Crisi senza fine: otto gare senza successi
Il cammino della Juventus nelle ultime settimane è stato disastroso. Dopo le sconfitte con Como, Real Madrid e Lazio, la dirigenza ha ritenuto inevitabile la separazione.
In totale, la squadra bianconera non vince da otto partite consecutive, un dato impietoso per un club che aveva iniziato la stagione con l’obiettivo di lottare per lo scudetto e tornare protagonista in Europa.

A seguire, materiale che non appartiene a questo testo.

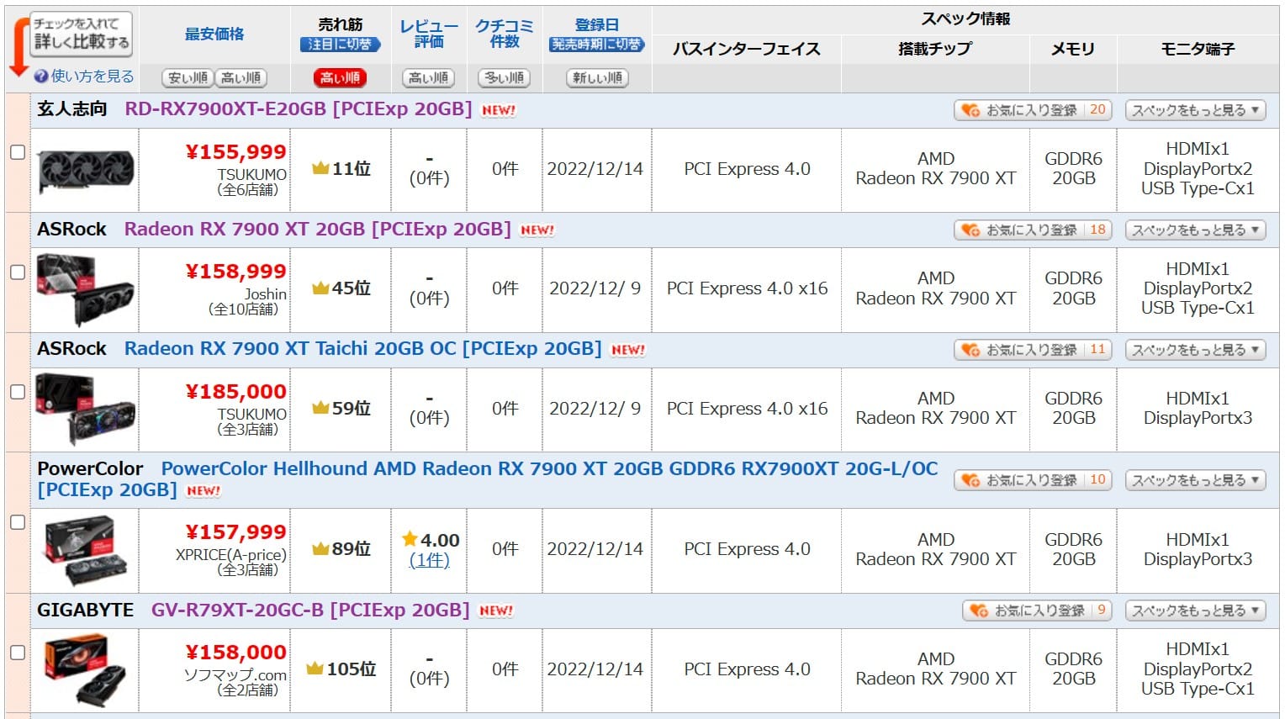
Task: Click the help icon beside 使い方を見る
Action: 41,77
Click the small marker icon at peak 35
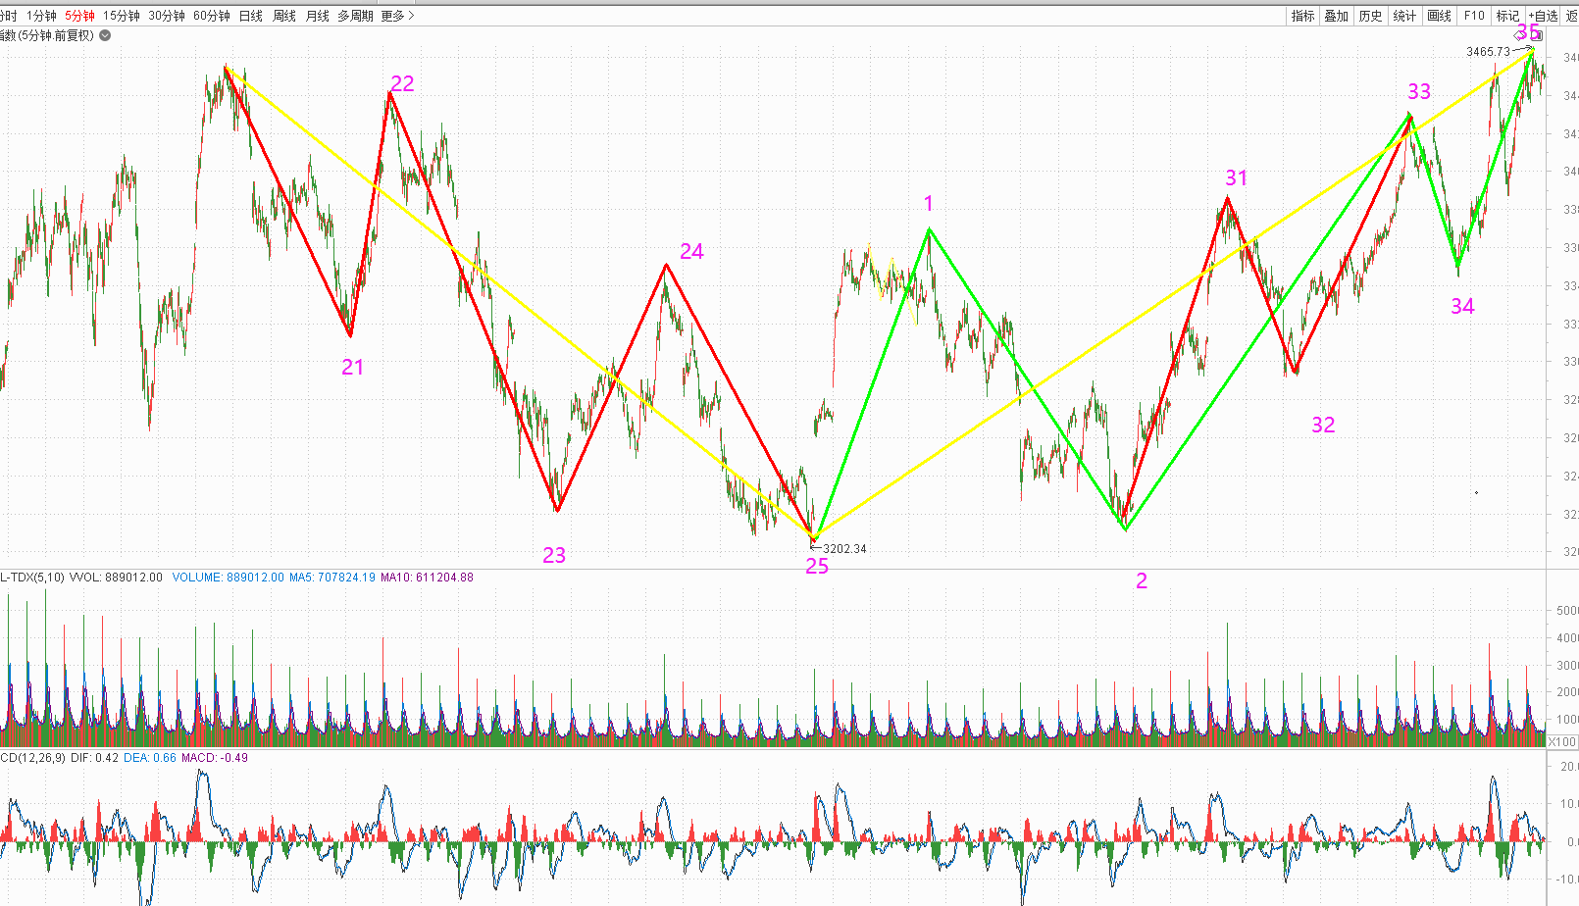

A pesare sono stati anche i problemi offensivi: nelle ultime quattro gare, la Juve non ha mai trovato la via del gol, segnale di una crisi profonda anche sul piano tattico e mentale.
Brambilla in pole per l’interim
Per la successione di Tudor, la Juventus valuta una soluzione interna. In pole position c’è Massimo Brambilla, attuale allenatore della Next Gen, pronto a traghettare la squadra almeno fino al match di mercoledì contro l’Udinese.
Brambilla, ex tecnico dell’Atalanta Primavera, gode della stima della dirigenza per il lavoro svolto con i giovani e rappresenterebbe una scelta di continuità e stabilità in un momento di emergenza.
Le alternative per il futuro
Parallelamente, la Juventus valuta profili di alto livello per il dopo Tudor.
I nomi più caldi restano quelli di Luciano Spalletti, Roberto Mancini e Raffaele Palladino, mentre resta sotto contratto anche Thiago Motta, che potrebbe essere richiamato in caso di accordo economico favorevole.
La dirigenza bianconera, intanto, si prepara a un periodo di transizione, in attesa di trovare il nuovo allenatore capace di rilanciare il progetto tecnico e restituire alla Juve l’identità perduta.
Le ragioni dell’esonero
Oltre ai risultati negativi, la decisione di separarsi da Tudor è legata anche alla mancanza di chiarezza tattica e alla difficoltà di gestione del gruppo.
Nelle ultime settimane il tecnico croato ha cambiato più volte modulo e uomini, senza però trovare la formula vincente. La squadra è apparsa confusa, senza equilibrio e incapace di reagire nei momenti di difficoltà.